■ GIVEN DATA

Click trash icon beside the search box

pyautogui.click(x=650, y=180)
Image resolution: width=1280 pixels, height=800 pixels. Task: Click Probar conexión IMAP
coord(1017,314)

* * *

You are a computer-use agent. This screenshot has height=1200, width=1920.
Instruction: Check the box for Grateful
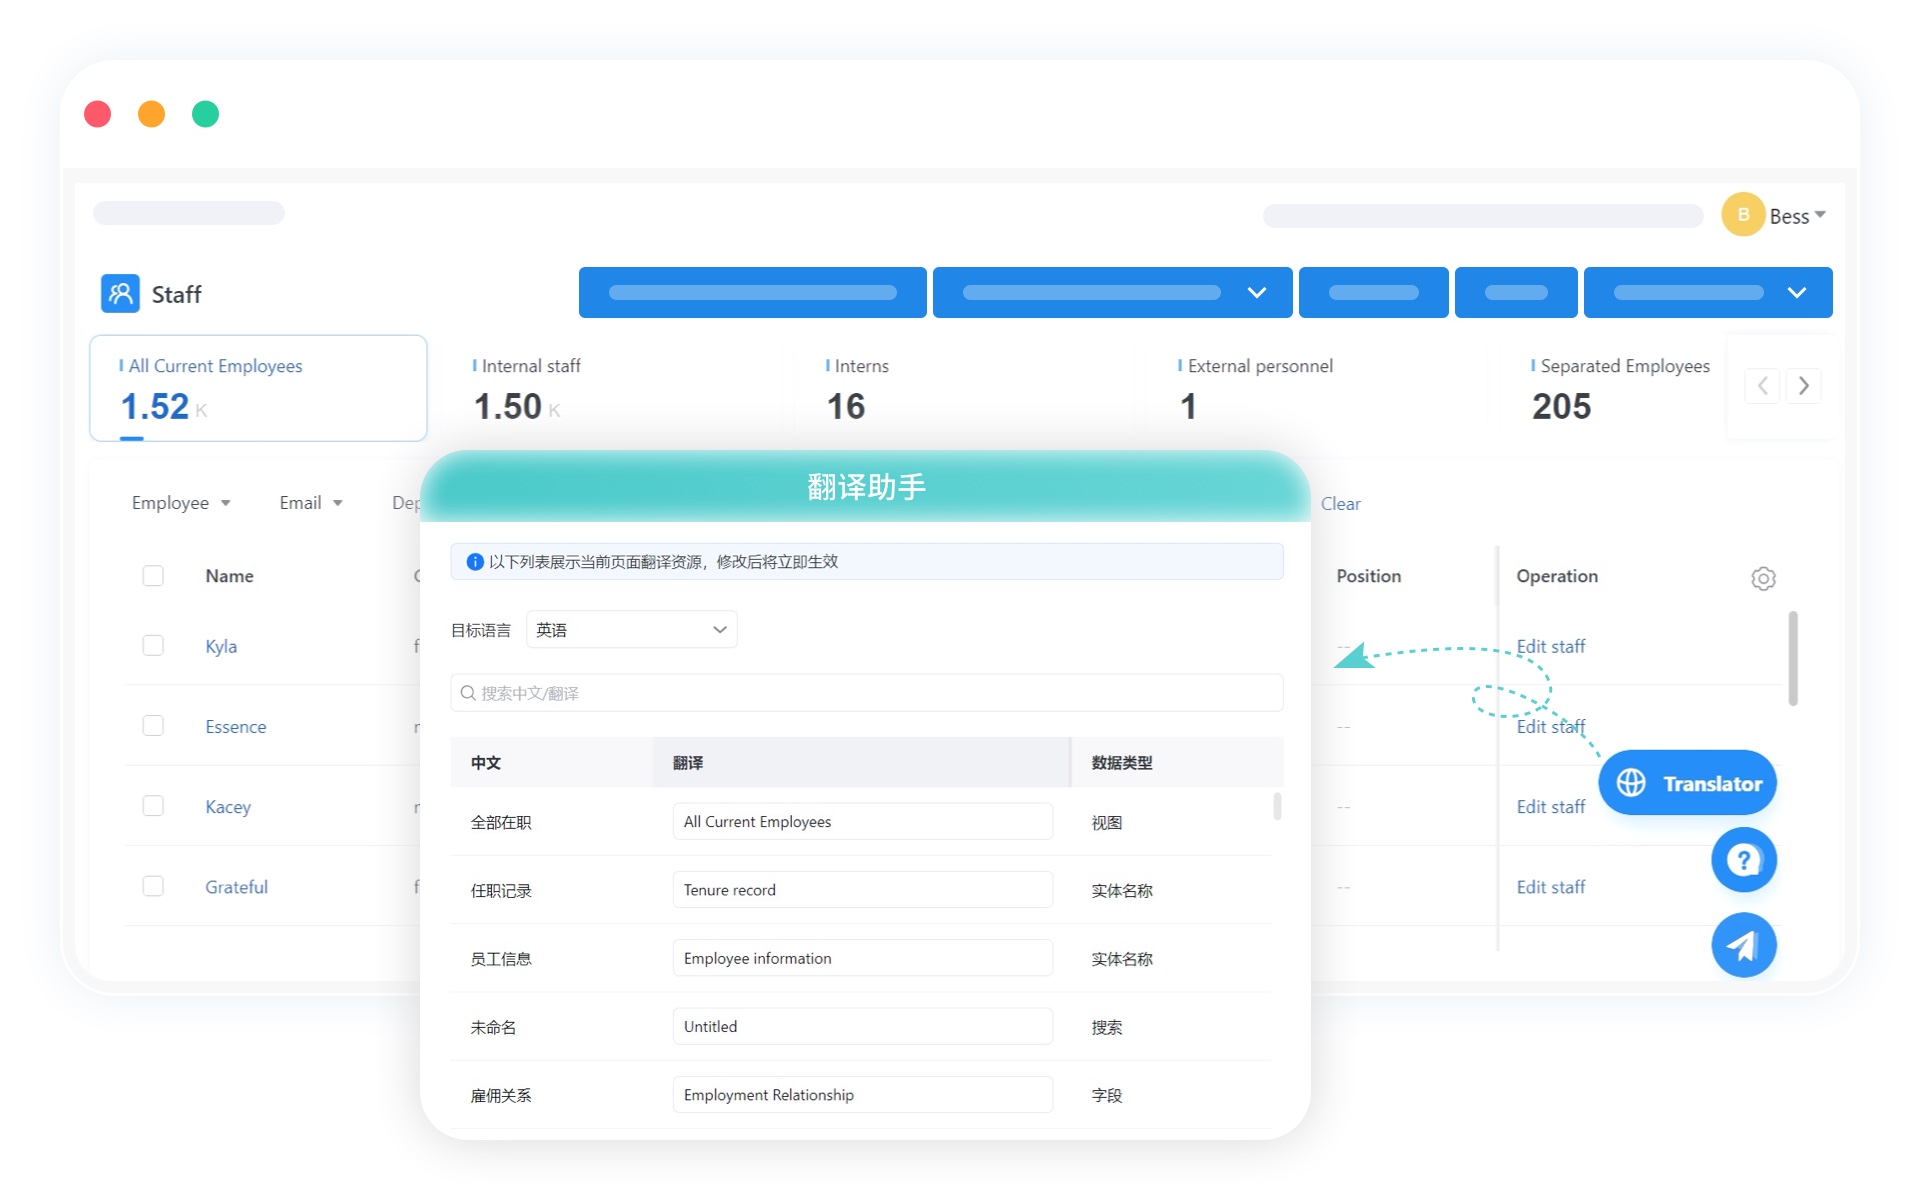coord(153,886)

■ YOUR TASK
Copy out the material word for word, from the line containing "Image resolution: width=1280" through the line containing "coord(1017,314)", including both of those lines.

■ WRITTEN SOLUTION
Image resolution: width=1280 pixels, height=800 pixels. Task: Click Probar conexión IMAP
coord(1017,314)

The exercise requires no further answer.